* Given records:

***

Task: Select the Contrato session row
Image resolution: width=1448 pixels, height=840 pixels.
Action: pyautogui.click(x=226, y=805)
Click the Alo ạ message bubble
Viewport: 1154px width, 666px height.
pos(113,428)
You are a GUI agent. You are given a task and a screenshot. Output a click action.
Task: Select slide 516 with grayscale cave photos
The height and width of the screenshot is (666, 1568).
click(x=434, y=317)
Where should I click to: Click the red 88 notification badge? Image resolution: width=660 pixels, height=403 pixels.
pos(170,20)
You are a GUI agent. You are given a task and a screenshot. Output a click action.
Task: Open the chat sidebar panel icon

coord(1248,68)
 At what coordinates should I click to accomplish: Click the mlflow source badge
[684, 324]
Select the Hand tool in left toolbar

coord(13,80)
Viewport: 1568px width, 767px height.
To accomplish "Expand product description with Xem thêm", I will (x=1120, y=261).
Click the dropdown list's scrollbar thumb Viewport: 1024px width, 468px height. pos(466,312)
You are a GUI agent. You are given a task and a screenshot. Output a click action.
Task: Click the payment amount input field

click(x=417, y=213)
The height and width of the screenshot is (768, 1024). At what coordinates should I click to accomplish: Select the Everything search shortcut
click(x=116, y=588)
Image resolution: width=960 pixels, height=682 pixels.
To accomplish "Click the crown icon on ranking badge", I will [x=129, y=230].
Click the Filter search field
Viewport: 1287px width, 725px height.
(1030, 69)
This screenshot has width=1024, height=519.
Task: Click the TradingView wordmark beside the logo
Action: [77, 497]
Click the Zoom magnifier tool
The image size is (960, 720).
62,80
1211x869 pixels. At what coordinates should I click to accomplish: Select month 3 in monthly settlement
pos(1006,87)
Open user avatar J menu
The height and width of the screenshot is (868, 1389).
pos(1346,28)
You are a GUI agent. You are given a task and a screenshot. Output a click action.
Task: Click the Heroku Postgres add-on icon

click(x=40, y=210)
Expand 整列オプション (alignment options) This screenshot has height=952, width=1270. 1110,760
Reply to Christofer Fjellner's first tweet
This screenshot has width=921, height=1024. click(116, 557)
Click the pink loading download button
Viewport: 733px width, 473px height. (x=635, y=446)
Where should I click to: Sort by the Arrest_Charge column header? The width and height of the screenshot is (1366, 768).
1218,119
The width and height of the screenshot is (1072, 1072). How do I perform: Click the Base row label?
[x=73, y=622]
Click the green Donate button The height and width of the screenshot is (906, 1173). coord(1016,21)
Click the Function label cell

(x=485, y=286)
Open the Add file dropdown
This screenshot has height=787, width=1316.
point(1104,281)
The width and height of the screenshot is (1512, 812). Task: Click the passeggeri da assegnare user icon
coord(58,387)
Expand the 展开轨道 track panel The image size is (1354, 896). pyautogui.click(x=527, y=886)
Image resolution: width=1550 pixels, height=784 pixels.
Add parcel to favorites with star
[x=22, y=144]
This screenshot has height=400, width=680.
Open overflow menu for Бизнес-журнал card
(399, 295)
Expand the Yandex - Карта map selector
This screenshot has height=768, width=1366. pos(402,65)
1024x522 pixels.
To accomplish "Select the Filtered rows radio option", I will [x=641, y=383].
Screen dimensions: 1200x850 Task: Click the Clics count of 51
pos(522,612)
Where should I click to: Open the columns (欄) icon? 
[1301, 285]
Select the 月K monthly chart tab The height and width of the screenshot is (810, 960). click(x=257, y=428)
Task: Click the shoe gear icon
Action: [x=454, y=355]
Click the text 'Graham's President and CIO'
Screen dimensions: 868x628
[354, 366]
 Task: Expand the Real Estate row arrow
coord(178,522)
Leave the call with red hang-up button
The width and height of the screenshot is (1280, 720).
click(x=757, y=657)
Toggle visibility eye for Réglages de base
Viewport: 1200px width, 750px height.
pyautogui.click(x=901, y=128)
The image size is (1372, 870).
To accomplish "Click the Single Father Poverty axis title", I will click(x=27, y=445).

***

* Exercise prompt: Return all of the above records exactly, leaving no line out.

* Solution for this exercise:
Task: Select the Contrato session row
Image resolution: width=1448 pixels, height=840 pixels.
Action: pyautogui.click(x=226, y=805)
Click the Alo ạ message bubble
Viewport: 1154px width, 666px height.
pos(113,428)
You are a GUI agent. You are given a task and a screenshot. Output a click action.
Task: Select slide 516 with grayscale cave photos
The height and width of the screenshot is (666, 1568).
click(x=434, y=317)
Where should I click to: Click the red 88 notification badge? Image resolution: width=660 pixels, height=403 pixels.
pos(170,20)
You are a GUI agent. You are given a task and a screenshot. Output a click action.
Task: Open the chat sidebar panel icon

coord(1248,68)
 At what coordinates should I click to accomplish: Click the mlflow source badge
[684, 324]
Select the Hand tool in left toolbar

coord(13,80)
Viewport: 1568px width, 767px height.
To accomplish "Expand product description with Xem thêm", I will (x=1120, y=261).
Click the dropdown list's scrollbar thumb Viewport: 1024px width, 468px height. pos(466,312)
You are a GUI agent. You are given a task and a screenshot. Output a click action.
Task: Click the payment amount input field

click(x=417, y=213)
The height and width of the screenshot is (768, 1024). At what coordinates should I click to accomplish: Select the Everything search shortcut
click(x=116, y=588)
Image resolution: width=960 pixels, height=682 pixels.
To accomplish "Click the crown icon on ranking badge", I will [x=129, y=230].
Click the Filter search field
Viewport: 1287px width, 725px height.
(1030, 69)
This screenshot has width=1024, height=519.
Task: Click the TradingView wordmark beside the logo
Action: [77, 497]
Click the Zoom magnifier tool
The image size is (960, 720).
62,80
1211x869 pixels. At what coordinates should I click to accomplish: Select month 3 in monthly settlement
pos(1006,87)
Open user avatar J menu
The height and width of the screenshot is (868, 1389).
pos(1346,28)
You are a GUI agent. You are given a task and a screenshot. Output a click action.
Task: Click the Heroku Postgres add-on icon

click(x=40, y=210)
Expand 整列オプション (alignment options) This screenshot has height=952, width=1270. 1110,760
Reply to Christofer Fjellner's first tweet
This screenshot has width=921, height=1024. click(116, 557)
Click the pink loading download button
Viewport: 733px width, 473px height. (x=635, y=446)
Where should I click to: Sort by the Arrest_Charge column header? The width and height of the screenshot is (1366, 768).
1218,119
The width and height of the screenshot is (1072, 1072). How do I perform: Click the Base row label?
[x=73, y=622]
Click the green Donate button The height and width of the screenshot is (906, 1173). coord(1016,21)
Click the Function label cell

(x=485, y=286)
Open the Add file dropdown
This screenshot has height=787, width=1316.
point(1104,281)
The width and height of the screenshot is (1512, 812). Task: Click the passeggeri da assegnare user icon
coord(58,387)
Expand the 展开轨道 track panel The image size is (1354, 896). pyautogui.click(x=527, y=886)
Image resolution: width=1550 pixels, height=784 pixels.
Add parcel to favorites with star
[x=22, y=144]
This screenshot has height=400, width=680.
Open overflow menu for Бизнес-журнал card
(399, 295)
Expand the Yandex - Карта map selector
This screenshot has height=768, width=1366. pos(402,65)
1024x522 pixels.
To accomplish "Select the Filtered rows radio option", I will [x=641, y=383].
Screen dimensions: 1200x850 Task: Click the Clics count of 51
pos(522,612)
Where should I click to: Open the columns (欄) icon? 
[1301, 285]
Select the 月K monthly chart tab The height and width of the screenshot is (810, 960). click(x=257, y=428)
Task: Click the shoe gear icon
Action: [x=454, y=355]
Click the text 'Graham's President and CIO'
Screen dimensions: 868x628
[354, 366]
 Task: Expand the Real Estate row arrow
coord(178,522)
Leave the call with red hang-up button
The width and height of the screenshot is (1280, 720).
click(x=757, y=657)
Toggle visibility eye for Réglages de base
Viewport: 1200px width, 750px height.
pyautogui.click(x=901, y=128)
The image size is (1372, 870).
To accomplish "Click the Single Father Poverty axis title", I will click(x=27, y=445).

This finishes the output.